Le Torino, champion des ventes

Par Gilbert Simonutti publié le 15 Juil 2015

TORINO

Lorsque le président de la FIGC Carlo Tavecchio a affirmé que seulement cinq clubs de Serie A ont les bilans comptables en règle, nul doute qu’il incluait le Torino dans sa short-list. Il faut dire que les temps ont bien changé pour les Granata en l’espace de quelques années. Urbano Cairo a su transformer ce gouffre financier qu’était le septuple champion d’Italie en un modèle de gestion grâce à des ventes ciblées de joueurs à fortes plus-values lors de chaque intersaison. Il y a deux ans, le défenseur Angelo Ogbonna rejoignait la Juventus pour 13 millions plus bonus. La saison passée, les Turinois n’avaient eu aucun scrupule à céder leur duo d’attaquants Cerci-Immobile pour 25 millions.

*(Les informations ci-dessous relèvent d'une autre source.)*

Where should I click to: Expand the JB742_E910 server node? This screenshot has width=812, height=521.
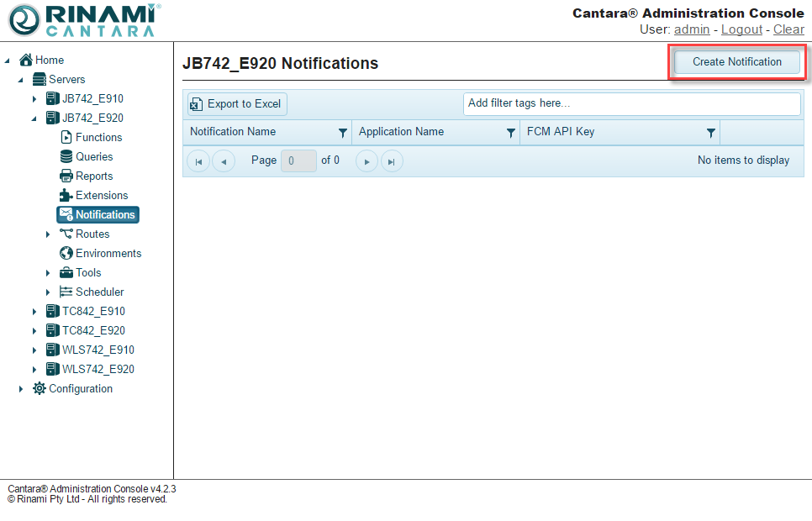(x=34, y=99)
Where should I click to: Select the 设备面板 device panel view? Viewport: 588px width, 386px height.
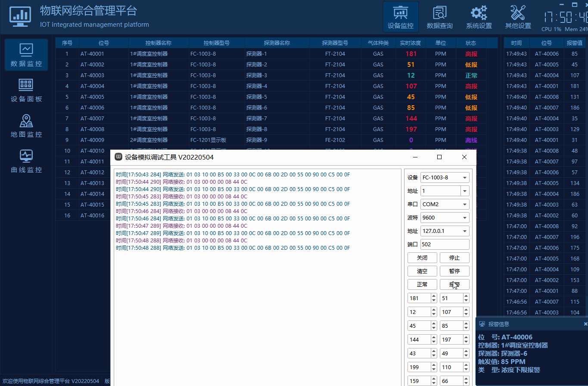coord(26,91)
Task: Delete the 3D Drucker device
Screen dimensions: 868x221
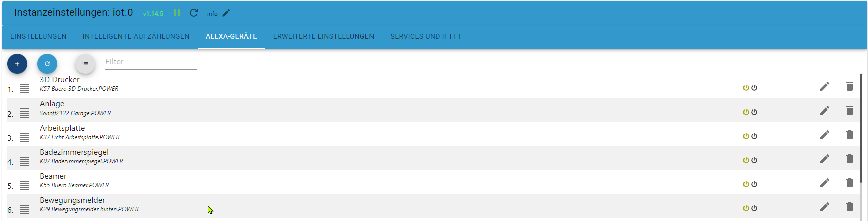Action: pos(850,86)
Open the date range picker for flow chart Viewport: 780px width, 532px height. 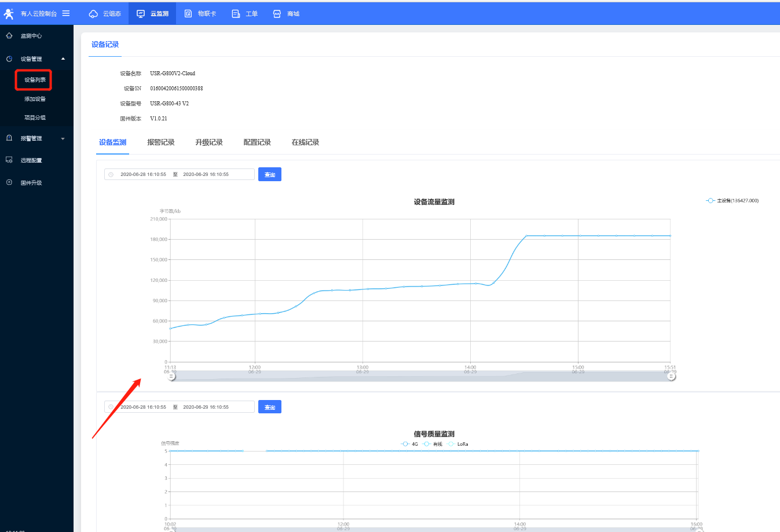[179, 174]
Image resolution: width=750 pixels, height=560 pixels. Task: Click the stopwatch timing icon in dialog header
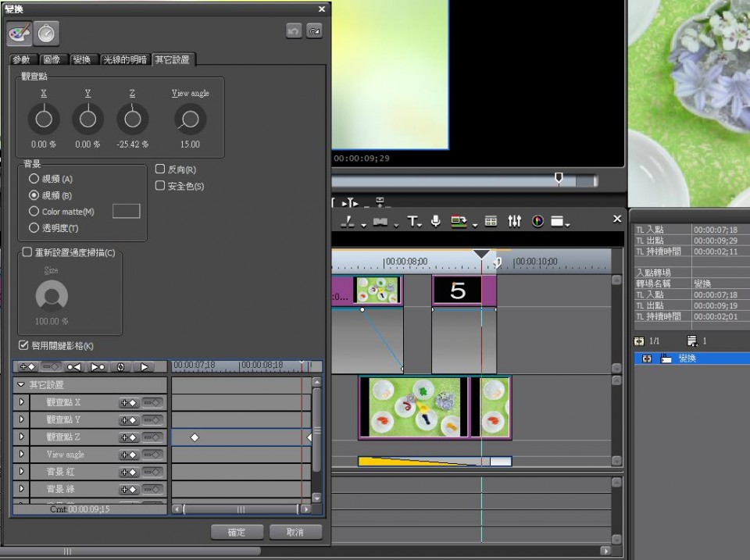coord(46,33)
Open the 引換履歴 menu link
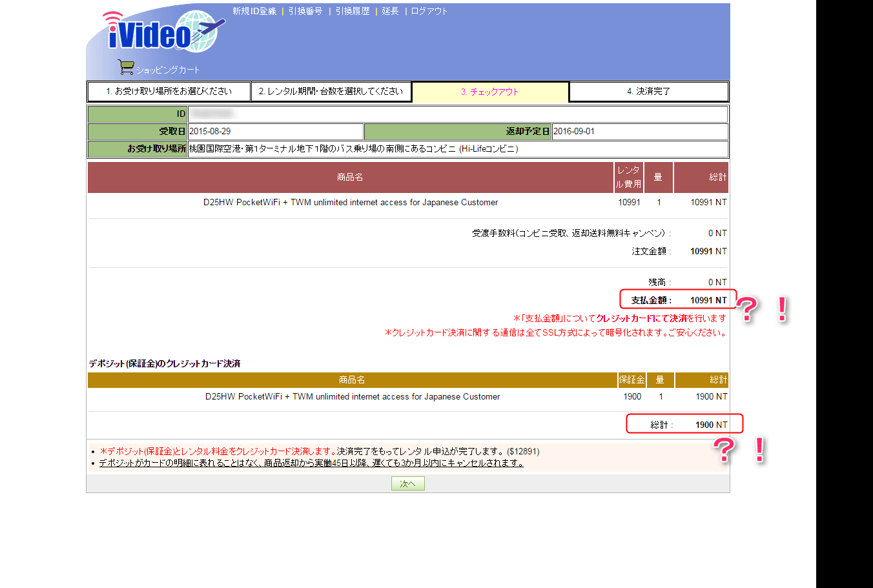The height and width of the screenshot is (588, 873). (x=353, y=11)
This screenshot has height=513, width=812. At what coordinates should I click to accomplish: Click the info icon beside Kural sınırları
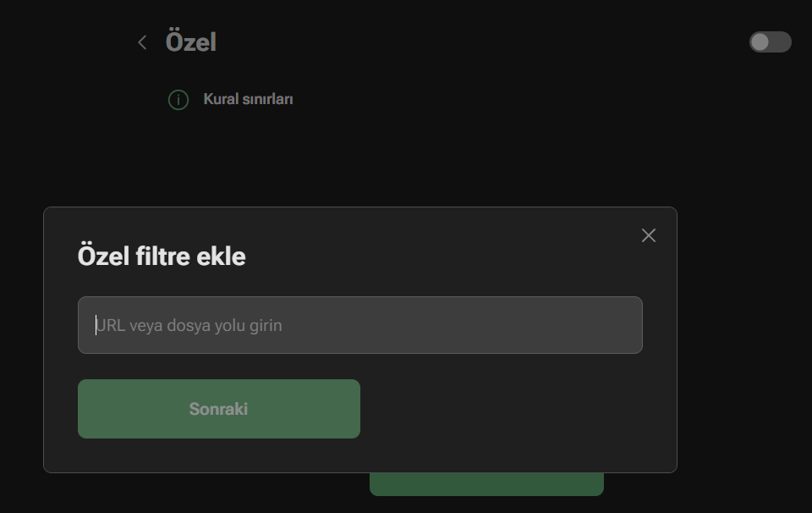tap(178, 100)
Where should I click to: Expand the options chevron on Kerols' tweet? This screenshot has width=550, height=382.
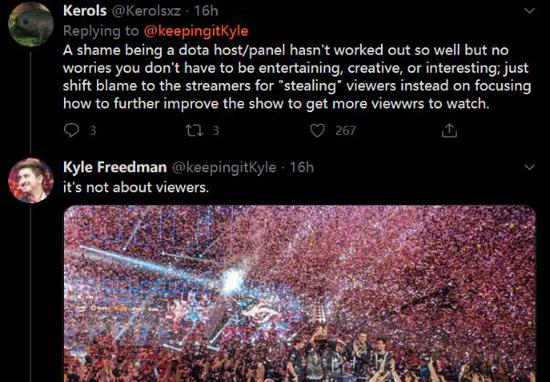pyautogui.click(x=529, y=11)
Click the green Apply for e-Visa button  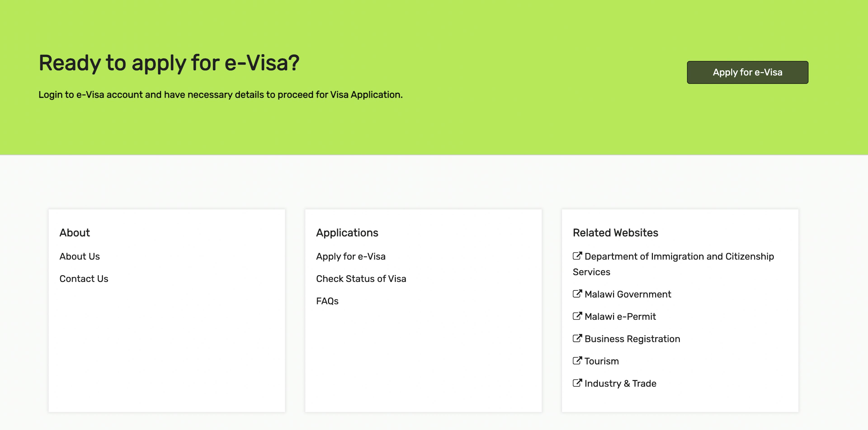click(x=747, y=72)
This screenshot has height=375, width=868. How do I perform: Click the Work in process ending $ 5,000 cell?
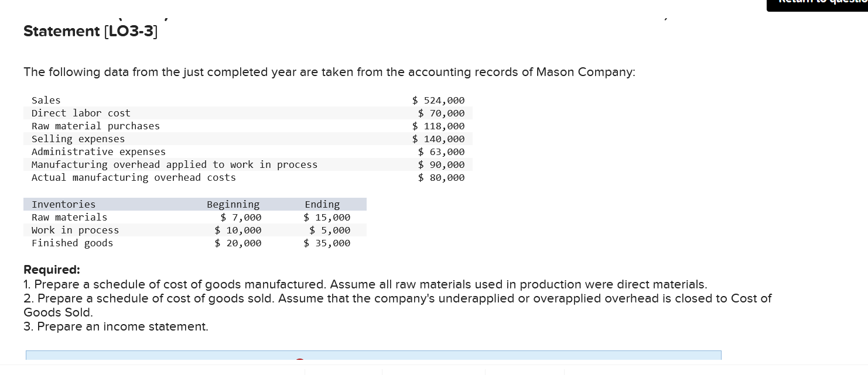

Des ventes qui se sont avérées réussies tant les trois joueurs cités ont vu leur niveau baisser par la suite. Depuis de longs mois, Matteo Darmian intéressait les meilleurs formations européennes. Du Bayern au FC Barcelone en passant par le Napoli, tout le monde souhaitait s’offrir les services du latéral italien. C’est finalement le Manchester United de Louis Van Gaal qui rafle la mise, mais là aussi Cairo s’est montré inflexible dans la transaction. Le club mancunien a du débourser la somme préfixée par le président granata (20 millions entre part fixe et bonus) sans le moindre escompte.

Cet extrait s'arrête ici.